Résistances affectives, les politiques de l’attachement face aux politiques de la cruauté
(Éd. La Découverte, 2025)
Cet essai explore une dimension des soulèvements contemporains, qui est leur mode de pensée et d’articulation féministe, de Black Lives Matter à Femme, Vie, Liberté en Iran. Les façons de vivre et de survivre à travers nos attachements, et de les politiser, forment la texture d’une résistance qui est une expérience sensible et affective, face à la violence politique de basse et haute intensité, aussi bien qu’à de réelles politiques de la cruauté.

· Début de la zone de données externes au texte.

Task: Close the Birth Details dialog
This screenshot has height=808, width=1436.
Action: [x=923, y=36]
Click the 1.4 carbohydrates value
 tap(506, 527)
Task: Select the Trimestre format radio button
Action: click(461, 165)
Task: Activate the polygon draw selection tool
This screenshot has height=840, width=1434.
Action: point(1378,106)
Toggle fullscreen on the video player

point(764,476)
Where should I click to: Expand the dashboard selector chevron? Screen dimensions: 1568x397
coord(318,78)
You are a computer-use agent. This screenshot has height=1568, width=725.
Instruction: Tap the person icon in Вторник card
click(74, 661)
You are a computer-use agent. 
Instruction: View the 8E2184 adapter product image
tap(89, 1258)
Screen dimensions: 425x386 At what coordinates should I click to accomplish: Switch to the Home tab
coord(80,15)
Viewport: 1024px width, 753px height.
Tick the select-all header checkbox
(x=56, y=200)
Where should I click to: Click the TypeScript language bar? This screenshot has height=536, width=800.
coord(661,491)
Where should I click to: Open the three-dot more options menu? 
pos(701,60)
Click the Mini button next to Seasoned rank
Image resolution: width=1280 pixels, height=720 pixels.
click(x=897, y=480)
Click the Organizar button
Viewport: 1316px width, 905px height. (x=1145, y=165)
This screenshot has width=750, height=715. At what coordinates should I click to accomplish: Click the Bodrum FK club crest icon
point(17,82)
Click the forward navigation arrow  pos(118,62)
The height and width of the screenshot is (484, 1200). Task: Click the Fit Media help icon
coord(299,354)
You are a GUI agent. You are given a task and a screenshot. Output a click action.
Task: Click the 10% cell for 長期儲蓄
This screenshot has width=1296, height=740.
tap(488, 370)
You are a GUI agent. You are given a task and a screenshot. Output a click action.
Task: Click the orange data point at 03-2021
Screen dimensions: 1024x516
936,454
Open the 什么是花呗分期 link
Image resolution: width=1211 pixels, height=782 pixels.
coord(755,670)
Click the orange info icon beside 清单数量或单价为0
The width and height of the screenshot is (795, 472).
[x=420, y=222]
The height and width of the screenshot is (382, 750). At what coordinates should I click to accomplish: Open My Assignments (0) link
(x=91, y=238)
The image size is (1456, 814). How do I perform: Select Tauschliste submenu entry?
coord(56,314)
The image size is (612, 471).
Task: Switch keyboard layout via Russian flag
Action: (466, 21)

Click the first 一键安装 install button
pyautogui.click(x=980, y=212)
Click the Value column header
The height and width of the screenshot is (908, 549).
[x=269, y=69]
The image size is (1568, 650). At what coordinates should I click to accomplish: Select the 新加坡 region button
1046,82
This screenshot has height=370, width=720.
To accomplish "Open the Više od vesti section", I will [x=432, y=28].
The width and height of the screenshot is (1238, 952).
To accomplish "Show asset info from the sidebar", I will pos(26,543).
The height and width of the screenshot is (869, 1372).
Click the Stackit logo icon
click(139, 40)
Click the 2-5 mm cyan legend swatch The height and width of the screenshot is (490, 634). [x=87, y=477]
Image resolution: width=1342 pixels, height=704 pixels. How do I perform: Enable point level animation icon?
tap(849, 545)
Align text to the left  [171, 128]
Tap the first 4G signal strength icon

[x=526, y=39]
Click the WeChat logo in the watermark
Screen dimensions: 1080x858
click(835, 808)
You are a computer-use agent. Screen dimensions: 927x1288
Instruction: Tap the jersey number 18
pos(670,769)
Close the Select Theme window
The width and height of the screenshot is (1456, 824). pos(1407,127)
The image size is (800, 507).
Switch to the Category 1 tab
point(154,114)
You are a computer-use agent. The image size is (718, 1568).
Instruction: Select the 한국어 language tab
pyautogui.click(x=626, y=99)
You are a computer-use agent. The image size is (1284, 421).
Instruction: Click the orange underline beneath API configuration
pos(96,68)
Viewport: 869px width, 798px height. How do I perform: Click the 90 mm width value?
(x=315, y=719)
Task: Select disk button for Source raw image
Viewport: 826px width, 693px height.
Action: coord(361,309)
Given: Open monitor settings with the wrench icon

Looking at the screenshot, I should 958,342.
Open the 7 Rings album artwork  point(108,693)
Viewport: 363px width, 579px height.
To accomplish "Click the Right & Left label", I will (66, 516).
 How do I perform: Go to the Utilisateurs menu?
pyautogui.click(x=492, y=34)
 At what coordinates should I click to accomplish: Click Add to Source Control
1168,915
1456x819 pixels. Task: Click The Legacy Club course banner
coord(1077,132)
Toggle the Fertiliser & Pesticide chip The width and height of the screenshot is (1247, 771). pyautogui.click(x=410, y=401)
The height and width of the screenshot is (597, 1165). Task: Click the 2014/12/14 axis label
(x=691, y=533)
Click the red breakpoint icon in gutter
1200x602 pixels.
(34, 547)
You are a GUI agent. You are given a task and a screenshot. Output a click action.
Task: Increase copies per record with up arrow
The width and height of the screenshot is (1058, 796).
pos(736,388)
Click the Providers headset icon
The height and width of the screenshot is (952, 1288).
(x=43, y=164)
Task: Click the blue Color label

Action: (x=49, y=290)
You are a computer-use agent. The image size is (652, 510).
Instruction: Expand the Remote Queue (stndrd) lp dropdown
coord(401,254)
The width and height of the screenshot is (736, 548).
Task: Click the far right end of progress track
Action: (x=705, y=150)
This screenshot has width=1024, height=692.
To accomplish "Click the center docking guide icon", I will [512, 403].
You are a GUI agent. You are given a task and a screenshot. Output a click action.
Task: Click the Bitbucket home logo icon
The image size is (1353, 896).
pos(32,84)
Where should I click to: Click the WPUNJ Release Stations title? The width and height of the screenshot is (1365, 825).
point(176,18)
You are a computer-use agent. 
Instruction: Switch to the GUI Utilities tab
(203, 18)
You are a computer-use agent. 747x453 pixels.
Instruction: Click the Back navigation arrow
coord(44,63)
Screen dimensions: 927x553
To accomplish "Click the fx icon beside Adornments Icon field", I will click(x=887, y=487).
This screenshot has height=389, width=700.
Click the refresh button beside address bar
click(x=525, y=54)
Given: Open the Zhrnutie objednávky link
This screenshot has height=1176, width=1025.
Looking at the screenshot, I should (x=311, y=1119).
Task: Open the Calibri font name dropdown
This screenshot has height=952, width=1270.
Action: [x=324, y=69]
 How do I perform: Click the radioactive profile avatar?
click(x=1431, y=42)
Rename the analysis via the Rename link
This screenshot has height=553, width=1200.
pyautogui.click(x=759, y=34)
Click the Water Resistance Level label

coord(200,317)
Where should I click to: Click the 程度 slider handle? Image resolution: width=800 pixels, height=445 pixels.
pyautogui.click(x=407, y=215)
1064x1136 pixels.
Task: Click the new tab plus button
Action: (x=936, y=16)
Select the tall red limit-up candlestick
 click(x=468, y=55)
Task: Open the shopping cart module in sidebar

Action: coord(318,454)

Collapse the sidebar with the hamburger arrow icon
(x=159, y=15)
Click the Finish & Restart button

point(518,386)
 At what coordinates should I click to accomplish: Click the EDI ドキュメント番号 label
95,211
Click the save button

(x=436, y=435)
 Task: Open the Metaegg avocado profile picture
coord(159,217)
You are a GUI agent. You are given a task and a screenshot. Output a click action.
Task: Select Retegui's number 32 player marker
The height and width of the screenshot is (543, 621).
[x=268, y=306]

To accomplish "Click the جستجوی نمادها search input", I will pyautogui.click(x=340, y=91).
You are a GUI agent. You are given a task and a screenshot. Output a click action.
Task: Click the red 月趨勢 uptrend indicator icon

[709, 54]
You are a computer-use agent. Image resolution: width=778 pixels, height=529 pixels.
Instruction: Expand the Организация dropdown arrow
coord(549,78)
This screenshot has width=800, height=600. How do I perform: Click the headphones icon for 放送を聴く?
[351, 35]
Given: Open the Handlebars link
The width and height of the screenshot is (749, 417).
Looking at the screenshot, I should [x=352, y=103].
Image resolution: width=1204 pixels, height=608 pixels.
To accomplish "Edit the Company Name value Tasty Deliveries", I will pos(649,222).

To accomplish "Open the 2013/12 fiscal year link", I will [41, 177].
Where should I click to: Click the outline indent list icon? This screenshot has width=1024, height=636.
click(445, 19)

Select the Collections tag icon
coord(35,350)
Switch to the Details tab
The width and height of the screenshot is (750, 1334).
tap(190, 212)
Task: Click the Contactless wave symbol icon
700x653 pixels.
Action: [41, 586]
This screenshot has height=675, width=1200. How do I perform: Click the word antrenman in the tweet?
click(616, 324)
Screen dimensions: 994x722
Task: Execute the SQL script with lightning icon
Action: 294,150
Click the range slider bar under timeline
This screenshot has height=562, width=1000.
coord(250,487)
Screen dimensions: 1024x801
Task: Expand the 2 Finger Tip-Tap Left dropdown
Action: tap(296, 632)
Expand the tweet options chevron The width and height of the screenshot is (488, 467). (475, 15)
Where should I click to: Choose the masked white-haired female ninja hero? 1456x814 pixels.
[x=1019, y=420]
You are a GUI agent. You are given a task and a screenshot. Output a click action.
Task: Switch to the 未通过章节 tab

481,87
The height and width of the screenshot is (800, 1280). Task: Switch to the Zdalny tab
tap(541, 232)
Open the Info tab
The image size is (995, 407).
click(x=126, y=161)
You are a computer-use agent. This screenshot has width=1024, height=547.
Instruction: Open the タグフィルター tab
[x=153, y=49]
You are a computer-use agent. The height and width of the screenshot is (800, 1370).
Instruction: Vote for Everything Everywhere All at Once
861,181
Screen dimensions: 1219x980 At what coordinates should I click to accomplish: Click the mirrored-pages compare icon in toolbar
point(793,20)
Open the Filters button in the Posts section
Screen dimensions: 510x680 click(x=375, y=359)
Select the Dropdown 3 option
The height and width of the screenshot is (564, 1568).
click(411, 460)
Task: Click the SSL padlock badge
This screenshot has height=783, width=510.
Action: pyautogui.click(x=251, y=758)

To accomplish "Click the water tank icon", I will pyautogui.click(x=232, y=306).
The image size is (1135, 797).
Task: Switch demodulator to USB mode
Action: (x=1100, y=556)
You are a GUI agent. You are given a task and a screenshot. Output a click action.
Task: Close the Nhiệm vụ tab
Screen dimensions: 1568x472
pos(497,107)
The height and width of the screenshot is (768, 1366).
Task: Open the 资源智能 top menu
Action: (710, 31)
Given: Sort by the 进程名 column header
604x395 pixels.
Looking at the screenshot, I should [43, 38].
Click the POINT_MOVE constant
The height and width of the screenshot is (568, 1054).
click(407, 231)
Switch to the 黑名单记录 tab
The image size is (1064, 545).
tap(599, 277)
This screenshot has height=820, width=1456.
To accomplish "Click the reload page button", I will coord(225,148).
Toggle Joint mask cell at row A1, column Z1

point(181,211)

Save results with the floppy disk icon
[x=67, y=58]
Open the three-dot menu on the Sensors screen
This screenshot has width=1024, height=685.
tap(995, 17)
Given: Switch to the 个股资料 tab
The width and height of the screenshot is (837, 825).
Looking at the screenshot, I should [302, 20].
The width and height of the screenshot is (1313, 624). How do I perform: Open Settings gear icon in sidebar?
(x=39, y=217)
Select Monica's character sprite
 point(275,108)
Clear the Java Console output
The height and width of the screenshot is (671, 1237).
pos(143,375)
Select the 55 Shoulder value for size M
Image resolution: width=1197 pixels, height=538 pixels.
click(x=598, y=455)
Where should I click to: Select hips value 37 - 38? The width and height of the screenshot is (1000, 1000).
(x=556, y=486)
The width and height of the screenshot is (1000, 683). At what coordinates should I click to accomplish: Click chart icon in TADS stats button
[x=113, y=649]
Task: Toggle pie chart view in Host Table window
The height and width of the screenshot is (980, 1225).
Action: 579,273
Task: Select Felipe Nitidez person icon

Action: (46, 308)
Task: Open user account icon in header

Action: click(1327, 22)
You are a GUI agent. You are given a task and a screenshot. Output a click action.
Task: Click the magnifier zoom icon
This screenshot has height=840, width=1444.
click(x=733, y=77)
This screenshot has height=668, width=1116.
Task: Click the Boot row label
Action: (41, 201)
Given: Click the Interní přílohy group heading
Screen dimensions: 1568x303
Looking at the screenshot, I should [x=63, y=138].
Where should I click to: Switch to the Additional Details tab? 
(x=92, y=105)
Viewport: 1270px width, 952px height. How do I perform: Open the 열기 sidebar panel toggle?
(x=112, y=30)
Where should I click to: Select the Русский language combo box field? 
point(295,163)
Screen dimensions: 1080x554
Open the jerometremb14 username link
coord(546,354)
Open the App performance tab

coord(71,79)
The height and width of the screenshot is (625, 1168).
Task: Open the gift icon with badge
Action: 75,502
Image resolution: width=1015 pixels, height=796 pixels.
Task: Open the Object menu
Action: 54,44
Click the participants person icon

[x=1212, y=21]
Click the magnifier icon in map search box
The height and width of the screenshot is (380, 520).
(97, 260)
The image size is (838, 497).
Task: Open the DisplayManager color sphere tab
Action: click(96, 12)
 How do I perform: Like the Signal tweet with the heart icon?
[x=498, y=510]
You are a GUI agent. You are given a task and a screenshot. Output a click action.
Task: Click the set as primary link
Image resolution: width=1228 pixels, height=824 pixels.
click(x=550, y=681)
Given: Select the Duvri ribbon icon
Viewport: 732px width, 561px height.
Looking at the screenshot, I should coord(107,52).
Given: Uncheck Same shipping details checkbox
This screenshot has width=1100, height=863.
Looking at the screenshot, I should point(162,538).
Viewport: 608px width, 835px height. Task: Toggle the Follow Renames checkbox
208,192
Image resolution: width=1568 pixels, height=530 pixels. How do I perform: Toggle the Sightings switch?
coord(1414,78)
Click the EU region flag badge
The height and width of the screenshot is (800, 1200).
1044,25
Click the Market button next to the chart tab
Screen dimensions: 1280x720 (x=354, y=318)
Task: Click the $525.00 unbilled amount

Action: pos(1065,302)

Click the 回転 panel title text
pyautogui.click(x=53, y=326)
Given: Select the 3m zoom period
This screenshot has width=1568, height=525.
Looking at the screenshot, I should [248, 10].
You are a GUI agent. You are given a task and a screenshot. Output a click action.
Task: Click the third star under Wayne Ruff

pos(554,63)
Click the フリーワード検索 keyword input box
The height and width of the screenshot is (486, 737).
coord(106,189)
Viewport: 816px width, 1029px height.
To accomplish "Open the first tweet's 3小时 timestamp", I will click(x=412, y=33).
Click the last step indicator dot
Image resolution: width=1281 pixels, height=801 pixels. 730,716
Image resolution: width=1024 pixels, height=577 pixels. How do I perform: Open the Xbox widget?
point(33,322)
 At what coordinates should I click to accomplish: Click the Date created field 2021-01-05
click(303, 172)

Pourquoi certaines morts soulèvent-elles des foules ? Comment les émotions et les relations peuvent-elles devenir des formes de résistance ? De Baltimore à Téhéran, de Buenos Aires à Delhi, cet essai traverse les soulèvements contemporains à partir de leurs matières sensibles, et déplie leur héritage féministe. C’est de là que part la question de la résistance affective, interrogeant ce que nos vulnérabilités, nos colères, nos attachements font à la politique. Il ne s’agit pas d’opposer l’émotion à la raison, mais de penser les affects comme une mémoire vive, un point d’appui et de riposte face aux
politiques de la cruauté.
De l’intime au collectif, l’enquête avance en suivant des points de tension (l’indignation, le deuil, la mémoire, les liens) qui tracent les chemins par lesquels on tient, on se relève et on répond. La colère face à une injustice, le chagrin qui ne passe pas, l’impression que ce qui compte est effacé : ce qu’on ressent est aussi politique – et ces expériences ordinaires nous invitent à porter attention à ce qui, en chacun, résiste déjà.